Highlighted Q1 2022 threats

Kaspersky has noticed some interesting trends at the start of this year, the most notable being a rise in fraud apps pushed via official app store channels such as Google’s Play Store.

In the first quarter of 2022, scammers exploited the Russian invasion of Ukraine to offer fake public benefit apps promising financial assistance in response to sanctions and transactional restrictions. Yet, these apps simply stole users’ money by directing them to external, malicious websites.

Another highlighted threat is aggressive payday loan applications that target mainly users in India, Brazil, and Mexico.

Kaspersky classifies these as “RiskTool.AndroidOS.SpyLoan”, and says these apps request access to the user’s contact lists, SMS, and photos during installation. If the payment is late, this information is used for extortion.

In some cases, it has been reported that debt collecting agents working for these platforms call people from the users’ contact lists to expose them and increase the pressure to pay the debt. 

In other, even more extreme cases, the users of these applications are locked out of their phones if they miss a payment, echoing ransomware threats.

Q2 2022 Outlook

The developments and conditions that fueled trends unfolding in the last quarter remain unchanged, so trojan distribution is expected to continue substituting threats tagged as adware and riskware.

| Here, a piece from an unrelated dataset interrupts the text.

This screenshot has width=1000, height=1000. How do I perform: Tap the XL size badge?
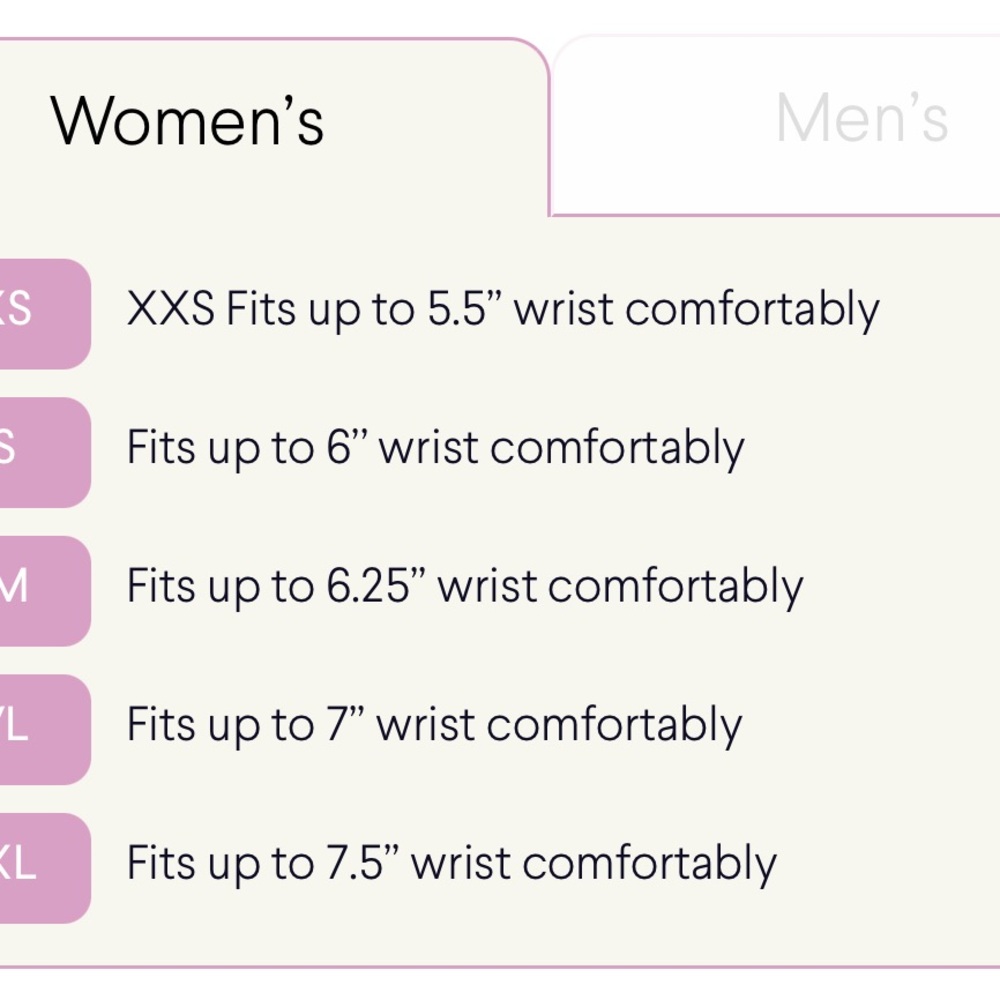click(x=40, y=867)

Mobile devices are often a weak link in the security chain, and their presence into corporate environments continues rise. Unfortunately, this is not always done with proper security measures.

Both Google and Apple have come a long way when it comes to implementing protections, mechanisms to protect against permission abuse, and making their app stores safer; but malicious actors still manage to attack users.

All that said, users should keep their devices up to date, install the minimum required number of applications and only from the official stores, scrutinize the requested permissions, read user reviews, review the developer’s site, and use mobile security tools.